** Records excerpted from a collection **
+--

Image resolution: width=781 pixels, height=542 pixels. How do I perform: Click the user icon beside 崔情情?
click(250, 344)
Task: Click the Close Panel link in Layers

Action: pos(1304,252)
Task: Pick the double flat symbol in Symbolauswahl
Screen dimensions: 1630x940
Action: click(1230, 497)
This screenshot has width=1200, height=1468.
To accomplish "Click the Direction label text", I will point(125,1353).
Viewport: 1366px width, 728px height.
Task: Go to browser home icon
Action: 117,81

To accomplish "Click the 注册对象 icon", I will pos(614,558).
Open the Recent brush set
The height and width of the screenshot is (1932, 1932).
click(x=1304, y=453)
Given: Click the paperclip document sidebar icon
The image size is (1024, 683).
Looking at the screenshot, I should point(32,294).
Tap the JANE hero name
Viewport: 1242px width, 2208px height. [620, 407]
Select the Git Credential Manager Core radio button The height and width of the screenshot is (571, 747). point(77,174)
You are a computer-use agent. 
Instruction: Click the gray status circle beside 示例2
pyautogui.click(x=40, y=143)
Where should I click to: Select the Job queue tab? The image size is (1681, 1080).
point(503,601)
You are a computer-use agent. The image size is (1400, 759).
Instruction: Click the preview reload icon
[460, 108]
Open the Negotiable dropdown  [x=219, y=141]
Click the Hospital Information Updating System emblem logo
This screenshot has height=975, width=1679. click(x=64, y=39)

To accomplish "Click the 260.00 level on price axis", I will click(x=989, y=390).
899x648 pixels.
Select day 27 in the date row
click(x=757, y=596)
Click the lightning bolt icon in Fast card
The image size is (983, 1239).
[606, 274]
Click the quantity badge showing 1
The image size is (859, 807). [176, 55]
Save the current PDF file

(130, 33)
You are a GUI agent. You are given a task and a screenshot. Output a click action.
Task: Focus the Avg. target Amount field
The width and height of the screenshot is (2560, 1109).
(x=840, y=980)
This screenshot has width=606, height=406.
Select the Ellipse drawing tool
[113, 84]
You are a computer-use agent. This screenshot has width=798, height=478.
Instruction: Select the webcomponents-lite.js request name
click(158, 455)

+--

Copy out the material above word for word, beginning at the line containing "Where should I" and continuing to the end of the material.

Where should I click to: Select the Job queue tab? The image size is (1681, 1080).
point(503,601)
You are a computer-use agent. The image size is (1400, 759).
Instruction: Click the preview reload icon
[460, 108]
Open the Negotiable dropdown  [x=219, y=141]
Click the Hospital Information Updating System emblem logo
This screenshot has height=975, width=1679. click(x=64, y=39)

To accomplish "Click the 260.00 level on price axis", I will click(x=989, y=390).
899x648 pixels.
Select day 27 in the date row
click(x=757, y=596)
Click the lightning bolt icon in Fast card
The image size is (983, 1239).
[606, 274]
Click the quantity badge showing 1
The image size is (859, 807). [176, 55]
Save the current PDF file

(130, 33)
You are a GUI agent. You are given a task and a screenshot. Output a click action.
Task: Focus the Avg. target Amount field
The width and height of the screenshot is (2560, 1109).
(x=840, y=980)
This screenshot has width=606, height=406.
Select the Ellipse drawing tool
[113, 84]
You are a computer-use agent. This screenshot has width=798, height=478.
Instruction: Select the webcomponents-lite.js request name
click(158, 455)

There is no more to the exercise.